WHAT TO PRODUCE » Copy out, unchanged, the entries below from the "Click the yellow number 2 ball" line to the final line. Omit pictures.

Pixel coordinate grounding data »
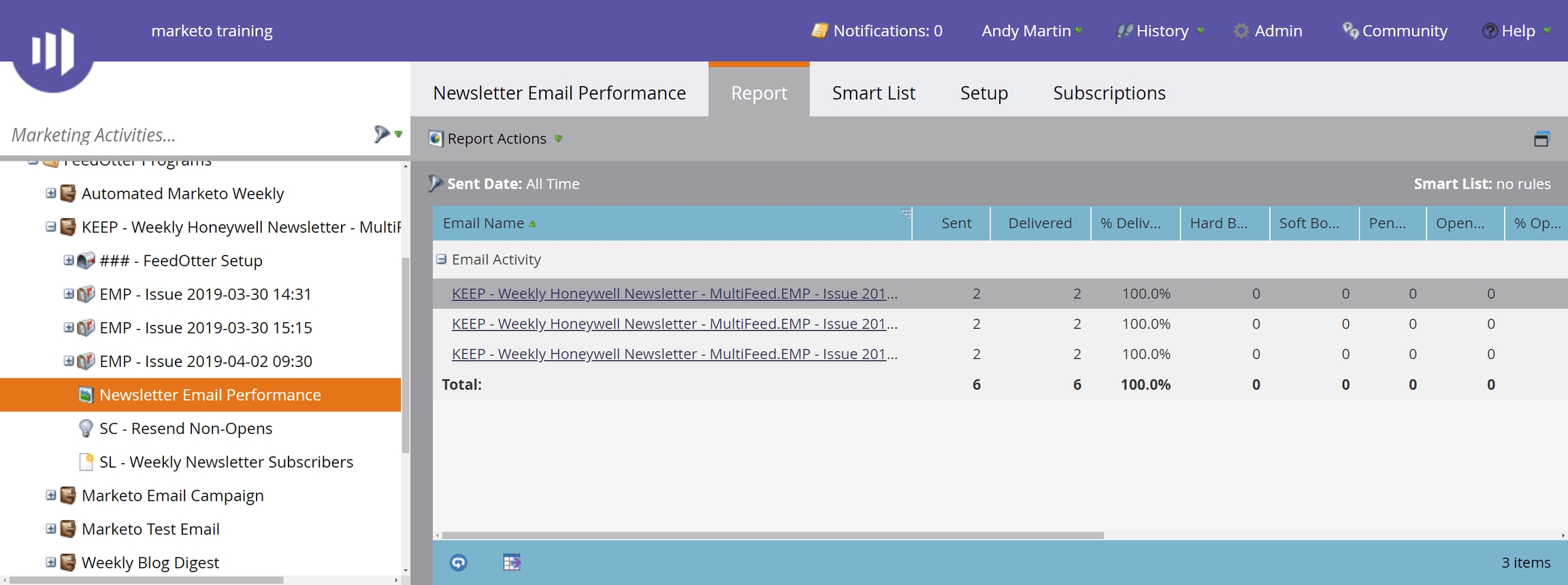The width and height of the screenshot is (1568, 585).
Task: Open the Report Actions dropdown
Action: point(496,139)
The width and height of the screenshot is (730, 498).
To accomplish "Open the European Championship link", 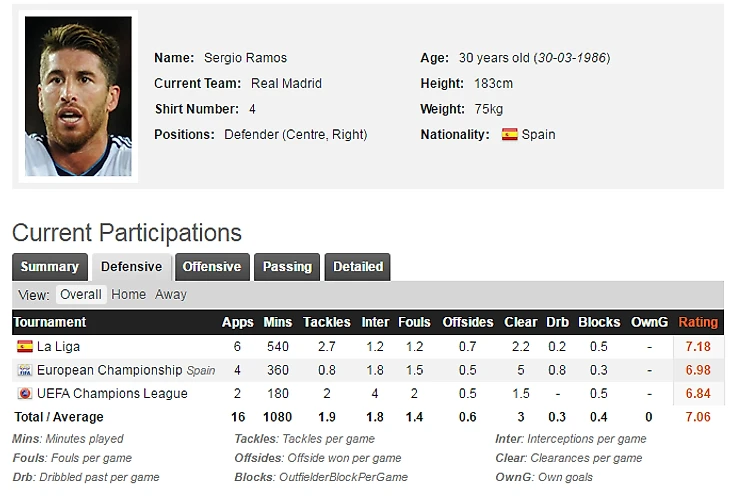I will point(109,370).
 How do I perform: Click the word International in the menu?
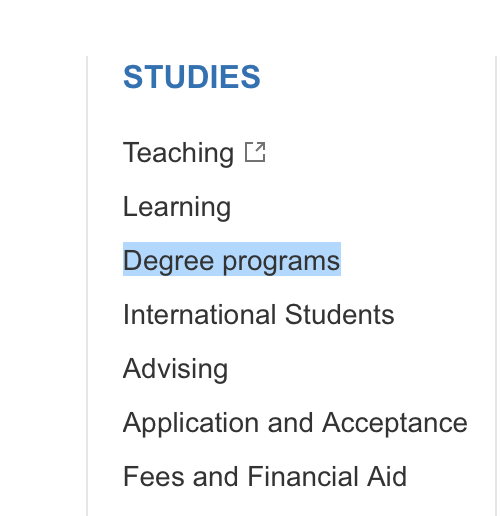coord(200,314)
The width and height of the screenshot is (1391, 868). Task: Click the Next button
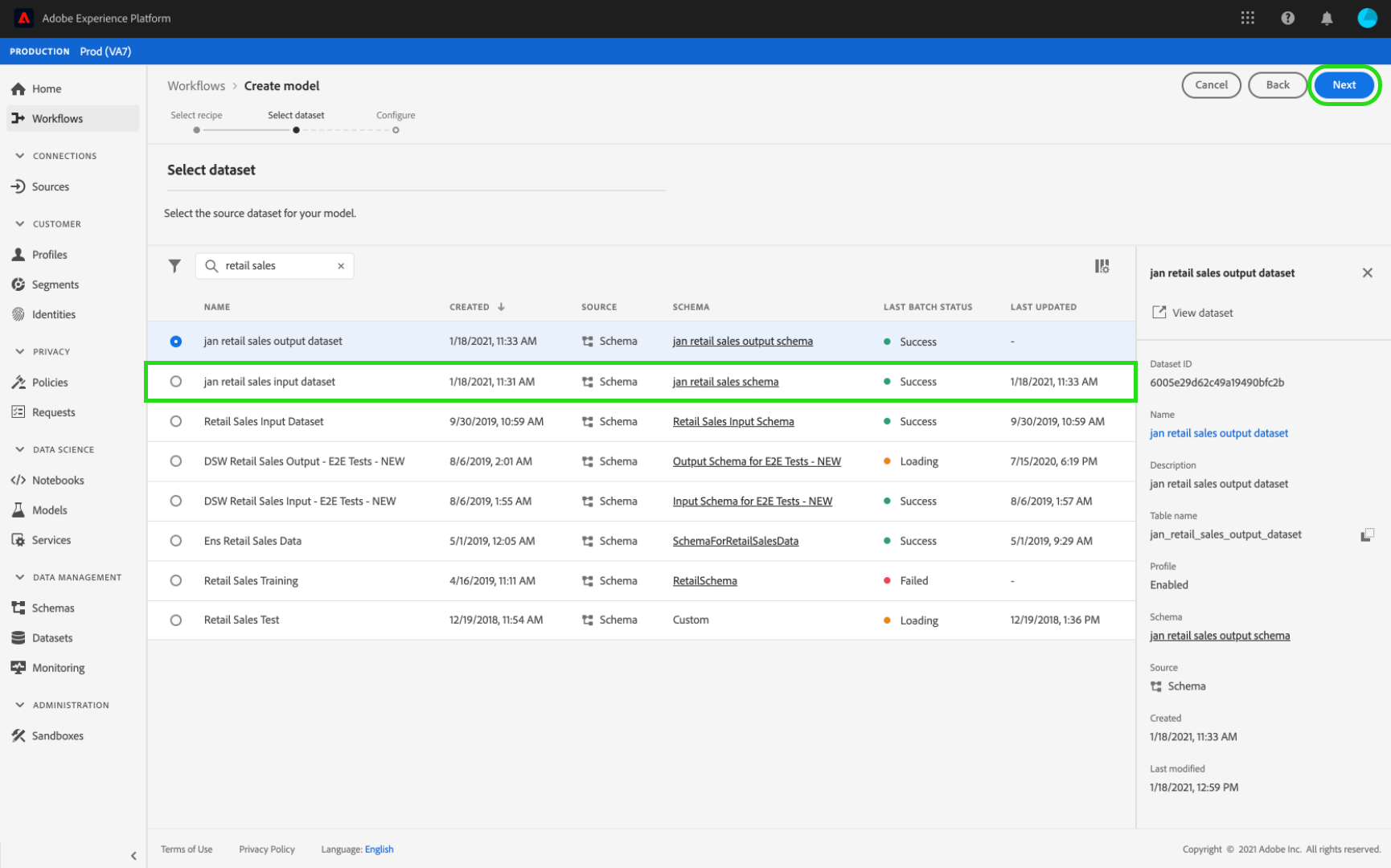click(1344, 85)
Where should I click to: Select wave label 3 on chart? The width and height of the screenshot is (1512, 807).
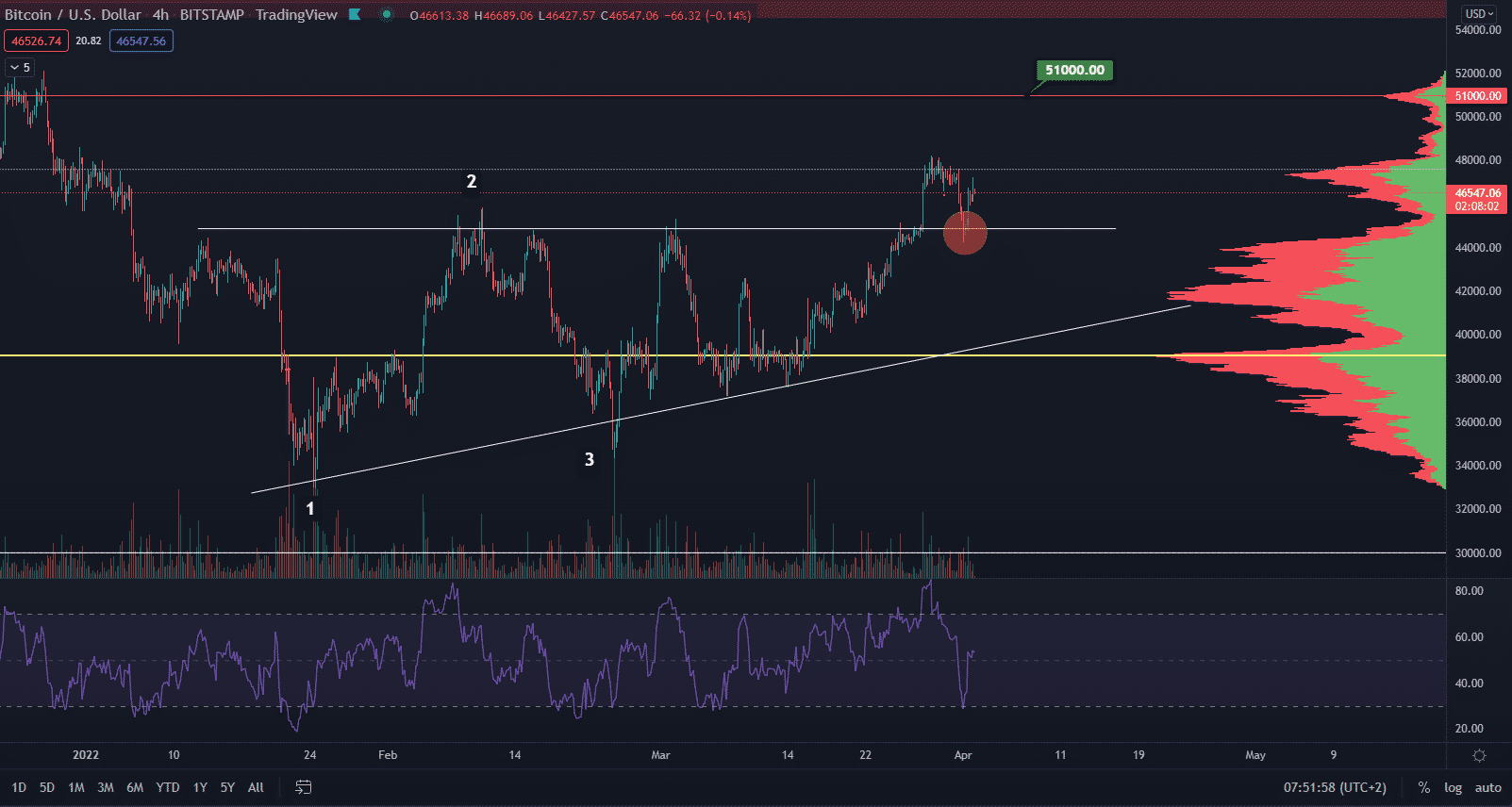pyautogui.click(x=590, y=460)
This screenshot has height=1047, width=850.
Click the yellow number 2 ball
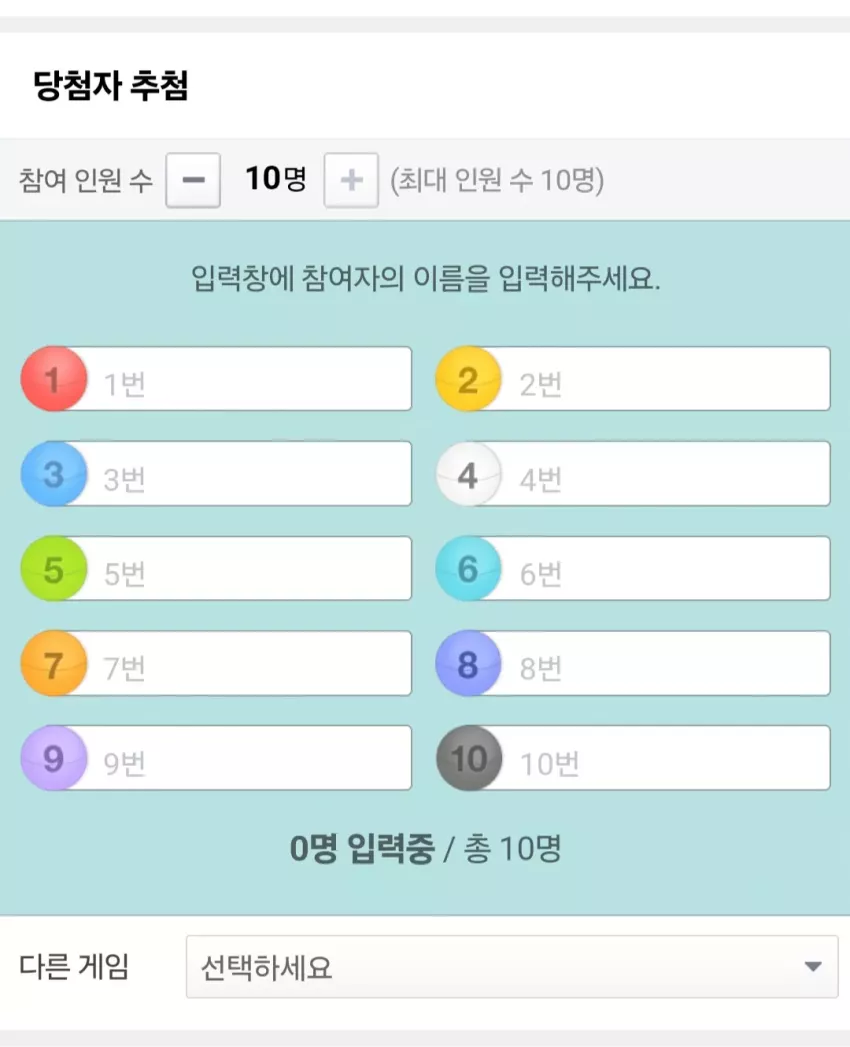pos(469,379)
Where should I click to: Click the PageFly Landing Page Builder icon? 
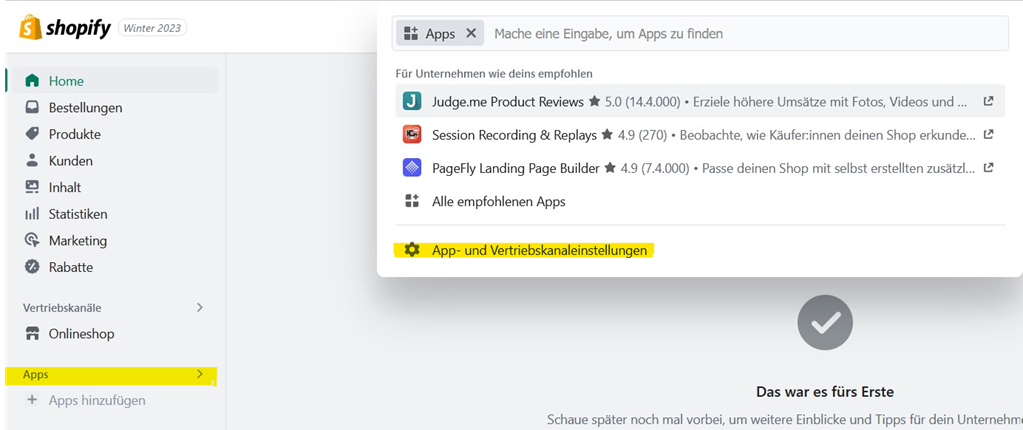tap(412, 168)
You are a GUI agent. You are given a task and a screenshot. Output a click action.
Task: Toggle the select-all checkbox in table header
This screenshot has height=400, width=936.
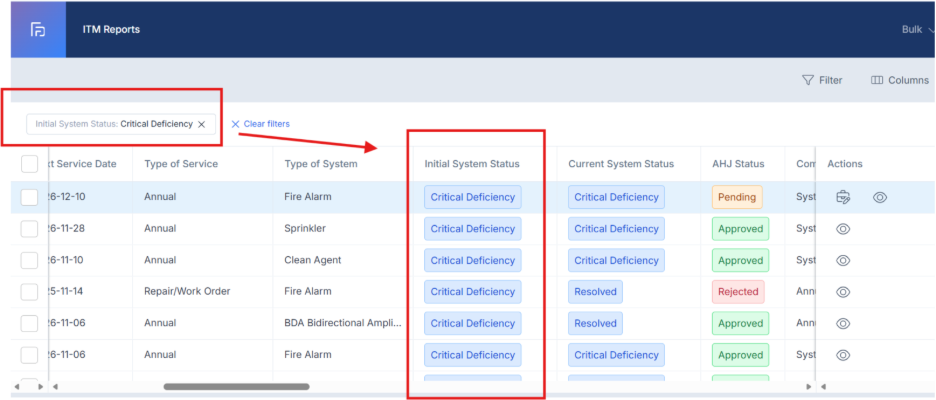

ANSWER FOR THE TASK »
Click the yellow number 2 ball
pos(469,379)
Where should I click to: Click the PageFly Landing Page Builder icon? 
tap(412, 168)
You are a GUI agent. You are given a task and a screenshot. Output a click action.
Task: Toggle the select-all checkbox in table header
This screenshot has height=400, width=936.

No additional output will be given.